--- BEGIN Data supplied ---

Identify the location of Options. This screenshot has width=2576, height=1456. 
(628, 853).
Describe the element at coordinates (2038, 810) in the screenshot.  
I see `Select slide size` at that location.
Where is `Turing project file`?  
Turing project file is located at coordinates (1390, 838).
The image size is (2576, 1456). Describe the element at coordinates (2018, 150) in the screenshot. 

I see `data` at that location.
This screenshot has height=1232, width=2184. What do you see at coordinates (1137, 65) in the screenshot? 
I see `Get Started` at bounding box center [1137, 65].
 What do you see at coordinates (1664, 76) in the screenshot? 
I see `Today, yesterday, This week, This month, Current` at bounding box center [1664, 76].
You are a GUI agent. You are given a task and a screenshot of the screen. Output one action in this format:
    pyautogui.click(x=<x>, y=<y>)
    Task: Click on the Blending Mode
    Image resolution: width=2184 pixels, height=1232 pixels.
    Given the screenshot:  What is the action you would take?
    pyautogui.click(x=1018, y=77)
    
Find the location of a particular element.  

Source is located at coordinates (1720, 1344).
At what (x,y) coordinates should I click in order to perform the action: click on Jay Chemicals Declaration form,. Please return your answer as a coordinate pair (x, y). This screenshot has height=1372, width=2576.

--- END Data supplied ---

● Written task
Recast the lines above as a Markdown table with the columns "Row" and "Line", numbering each row and leaving out blank lines.

● Finished task
| Row | Line |
|---|---|
| 1 | Identify the location of Options. This screenshot has width=2576, height=1456.  |
| 2 | (628, 853). |
| 3 | Describe the element at coordinates (2038, 810) in the screenshot.   |
| 4 | I see `Select slide size` at that location. |
| 5 | Where is `Turing project file`?   |
| 6 | Turing project file is located at coordinates (1390, 838). |
| 7 | The image size is (2576, 1456). Describe the element at coordinates (2018, 150) in the screenshot.  |
| 8 | I see `data` at that location. |
| 9 | This screenshot has height=1232, width=2184. What do you see at coordinates (1137, 65) in the screenshot?  |
| 10 | I see `Get Started` at bounding box center [1137, 65]. |
| 11 |  What do you see at coordinates (1664, 76) in the screenshot?  |
| 12 | I see `Today, yesterday, This week, This month, Current` at bounding box center [1664, 76]. |
| 13 | You are a GUI agent. You are given a task and a screenshot of the screen. Output one action in this format: |
| 14 |     pyautogui.click(x=<x>, y=<y>) |
| 15 |     Task: Click on the Blending Mode |
| 16 |     Image resolution: width=2184 pixels, height=1232 pixels. |
| 17 |     Given the screenshot:  What is the action you would take? |
| 18 |     pyautogui.click(x=1018, y=77) |
| 19 | Find the location of a particular element.   |
| 20 | Source is located at coordinates (1720, 1344). |
| 21 | At what (x,y) coordinates should I click in order to perform the action: click on Jay Chemicals Declaration form,. Please return your answer as a coordinate pair (x, y). This screenshot has height=1372, width=2576. |